→ **Testo fornito**
□ □ □ □ □
A Saluzzo torna "Rudunà", il weekend che celebra l’anima più autentica delle Alpi

Campanacci, transumanza e oltre 100 animali nel cuore della città

Saluzzo si prepara a vivere uno degli appuntamenti più suggestivi e identitari dell’anno: torna la Rudunà, la tradizionale mostra degli animali d’alpeggio che trasforma il centro cittadino in un vero e proprio palcoscenico rurale a cielo aperto.

Organizzata da A.RE.MA – Associazione Regionale Margari insieme al Comune di Saluzzo, la manifestazione del 18 e 19 aprile porta in città il fascino senza tempo della transumanza, tra storia, suoni e tradizioni che ancora oggi raccontano il legame profondo con il territorio.

 

Quando la città diventa alpeggio

 

Sabato pomeriggio, alle ore 17, accade qualcosa di unico: oltre 100 animali sfilano nel centro storico accompagnati dai margari, con i loro “rudunà” al collo, dando vita a un corteo che è insieme spettacolo, memoria e identità.
□ □ □ □ □
→ **Contenuto dell'elenco**
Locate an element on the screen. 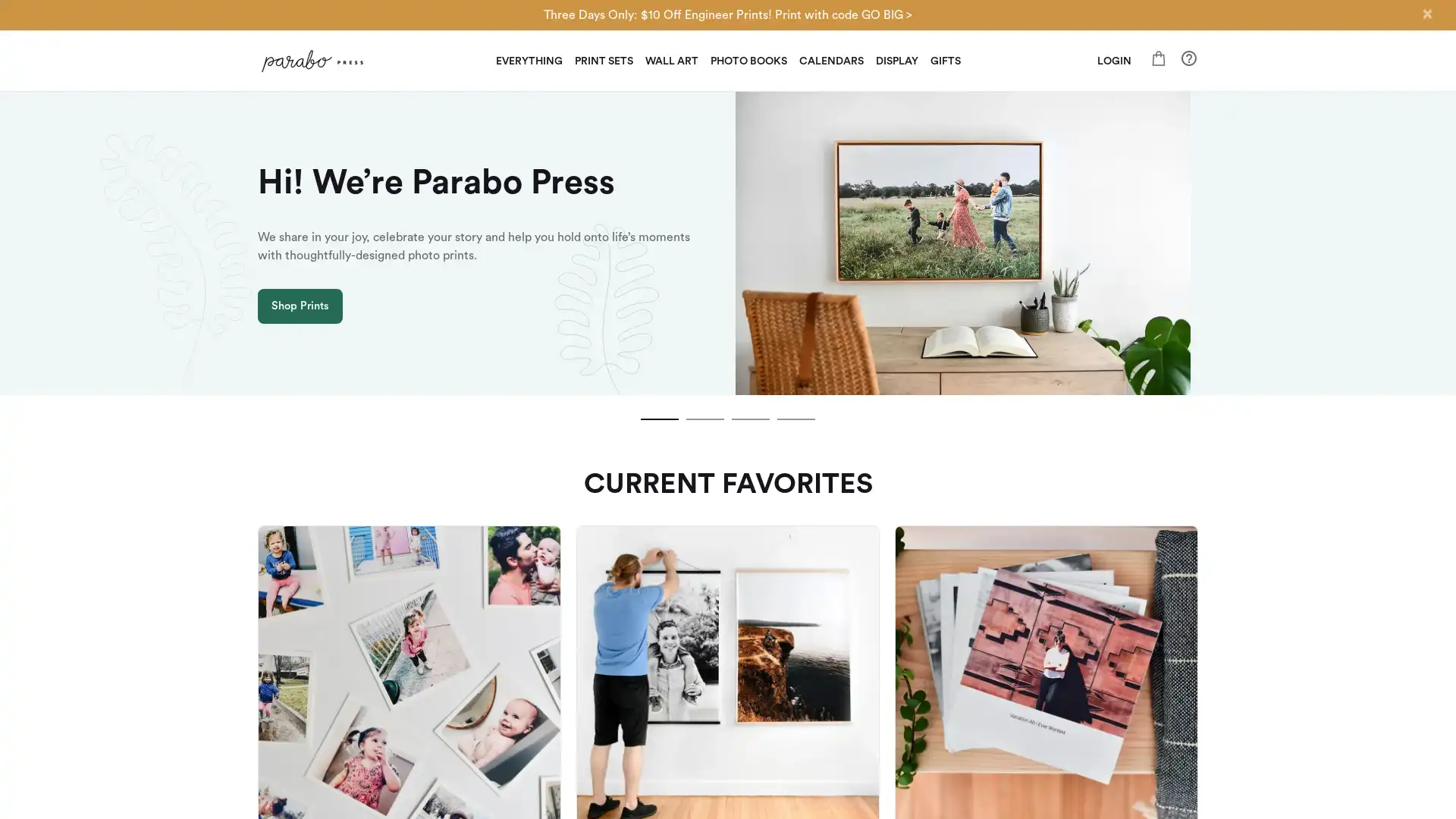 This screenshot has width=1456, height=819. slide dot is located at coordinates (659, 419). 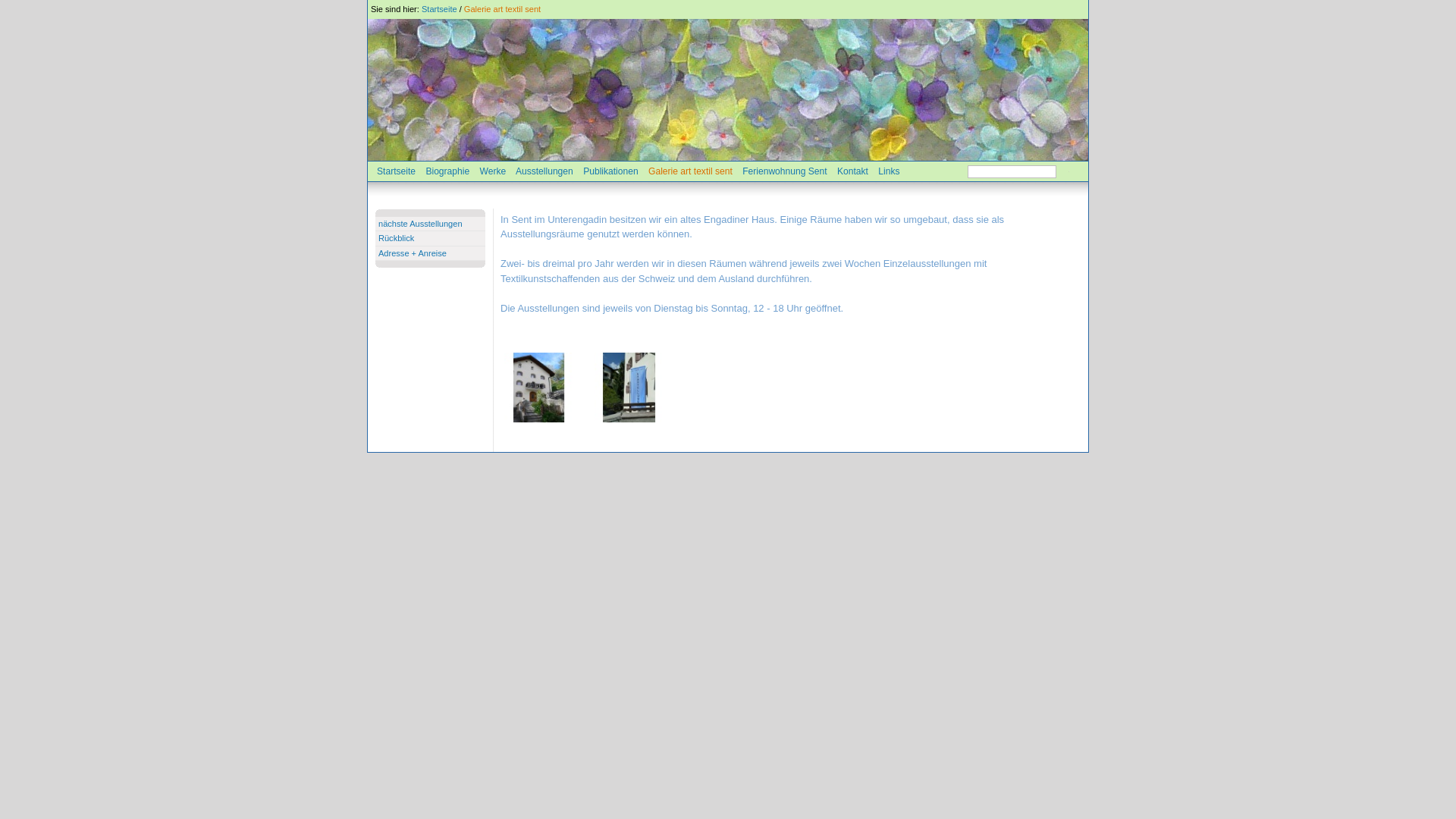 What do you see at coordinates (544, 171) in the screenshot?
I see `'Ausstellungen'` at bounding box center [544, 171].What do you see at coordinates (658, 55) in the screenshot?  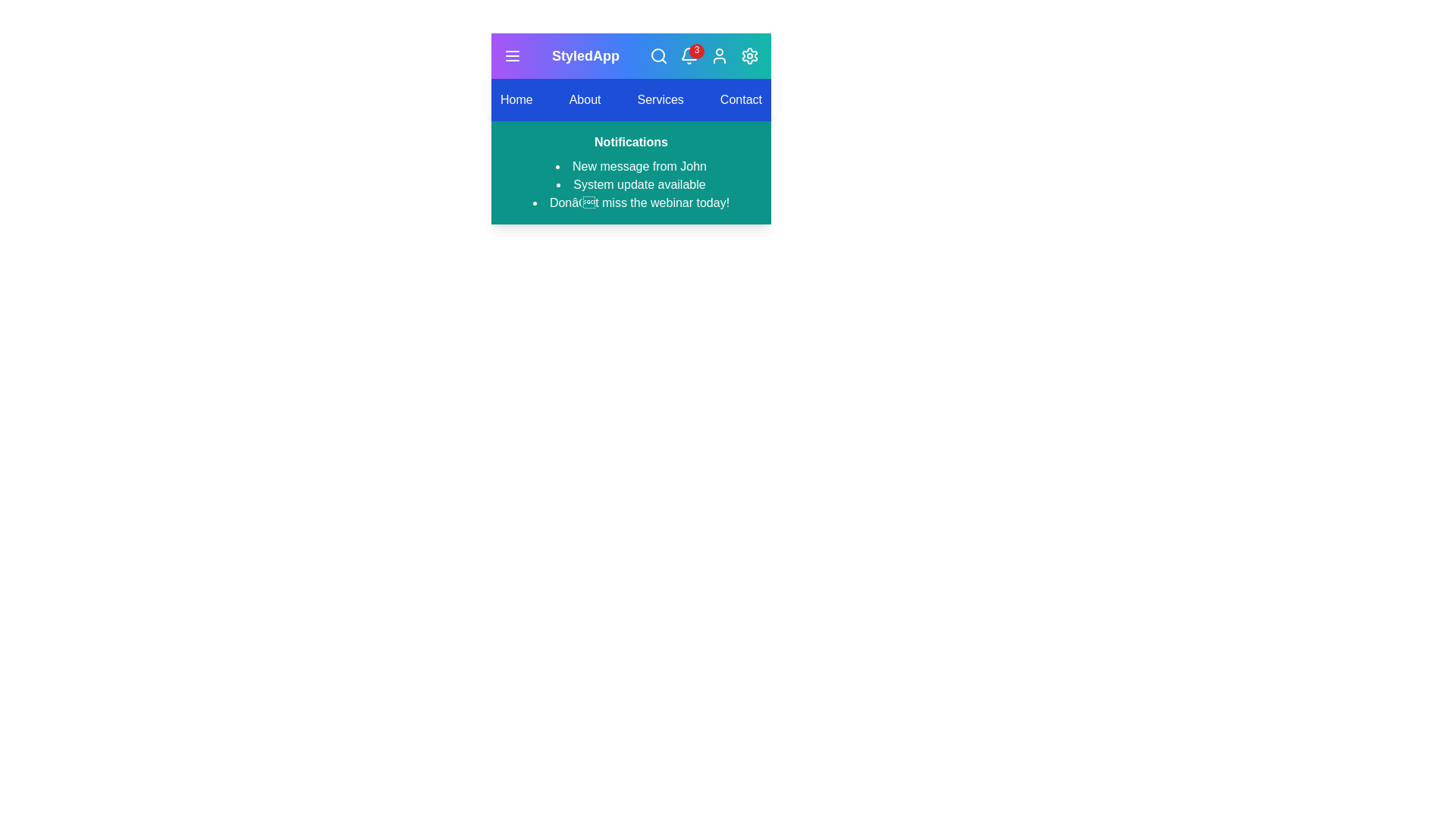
□ □ □ □ □
→ **Consegna 1**
Nel testo sulla Rudunà, perché il centro di Saluzzo diventa un palcoscenico rurale a cielo aperto? Rispondi in una o due frasi.
→ **Consegna 2**
Ripeti un pezzo del testo sulla Rudunà: comincia dalle parole "Campanacci, transumanza e" e fermati dopo "con il territorio.".

→ **Risposta 1**
Perché ci si tiene la Rudunà, la tradizionale mostra degli animali d'alpeggio. Sabato alle 17 oltre 100 animali sfilano nel centro storico accompagnati dai margari.

→ **Risposta 2**
Campanacci, transumanza e oltre 100 animali nel cuore della città

Saluzzo si prepara a vivere uno degli appuntamenti più suggestivi e identitari dell’anno: torna la Rudunà, la tradizionale mostra degli animali d’alpeggio che trasforma il centro cittadino in un vero e proprio palcoscenico rurale a cielo aperto.

Organizzata da A.RE.MA – Associazione Regionale Margari insieme al Comune di Saluzzo, la manifestazione del 18 e 19 aprile porta in città il fascino senza tempo della transumanza, tra storia, suoni e tradizioni che ancora oggi raccontano il legame profondo con il territorio.